The most recent one dumped several inches of rain onto an area just west of the city in the space of a few hours. There are no “raindrops” in something like that. What happens is that all of the excess water in the known universe collects inside of large, dark clouds and, then, someone unzips the bottom.
It gets your attention if you’re underneath it at the time.
Such a deluge is also accompanied by lightning and thunder. The one I’m mentioning topped out at more than 350 strikes in an hour. Think of a recording of the “1812 Overture” getting stuck in the cannonade passage for 60 minutes. It’s not for the faint of heart.
Food here is special, too.
We may love our food in the Northwest, but we haven’t quite elevated it to the “requiring worship” stature that it holds in New Orleans.
Spend any amount of time here and you’ll notice that as soon as New Orleanians finish one eating cycle — Thanksgiving, Christmas and New Year’s, for example — they happily amble into the next one.

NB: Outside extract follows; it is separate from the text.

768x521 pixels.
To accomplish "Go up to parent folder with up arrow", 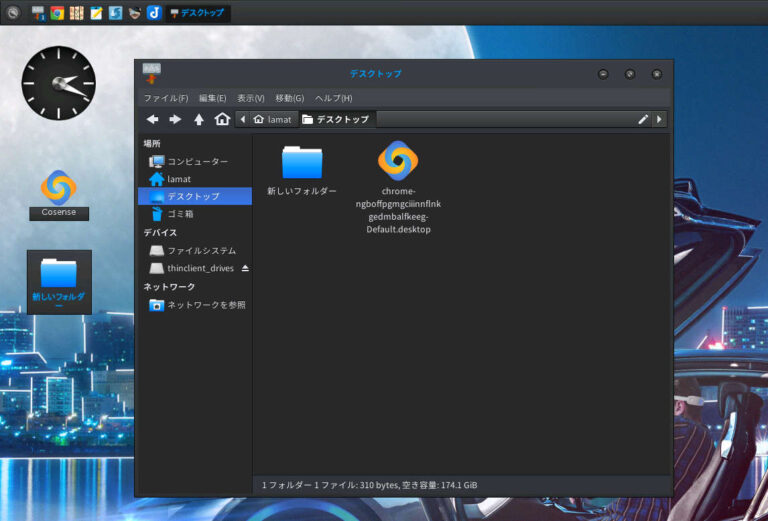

Mardi Gras — the city’s annual descent into group dementia — just ended. This means that the King Cakes have all been eaten, but now comes crawfish season and the requisite backyard crawfish boils.
Invite about 20 friends and relatives over. Take a (very) large kettle and fill it with water. Add copious quantities of salt, spices, seasonings, onion halves, lemons, potatoes, garlic, ears of corn, hot sauce, and bring to a rolling boil until the potatoes are ready. Add 60 pounds of live crawfish. Cook until done. Remove everything and dump it onto the center of a large picnic table. Eating etiquette is negotiable, as is the choice of beverage with which to wash it all down. Tall tales regarding past family foolishness is a requirement.
We need something like this in the Northwest. It makes for one heck of an afternoon.
On another food note, my wife and I have reserved a table for breakfast at Brennan’s in the French Quarter. Put this one on your “bucket list” and, to do it properly, be sure to set aside at least two or three hours. You’ll thank yourself.
Two things I don’t miss about New Orleans (mosquitoes need no mention) are heat and humidity.
I can only describe the situation this way. We don’t have an air conditioner in our Edmonds home because we don’t need one.
A local sage, Charlie Theriot — a friend for 48 years and the best man in our wedding — once asked me if I knew the real reason to have a (very) large savings account in a New Orleans bank.
He explained that such was necessary in order to have the cash required to bribe a local air conditioning repair person to come to your house in the dead of August should your unit quit in the middle of a 100 degree, 100 percent humidity day. The bribe would be in addition to the charges for the repairs needed to prevent your turning into a steaming puddle of goo on your living room floor.
Nostalgia and memories aside, though, we’re staying put. The Northwest is our home. Our friends are great, Edmonds and the surrounding areas are beautiful, and our roots have taken hold.
Still, New Orleans (Warning: Only between the months of March and early June) is a place that can grab you and never let go.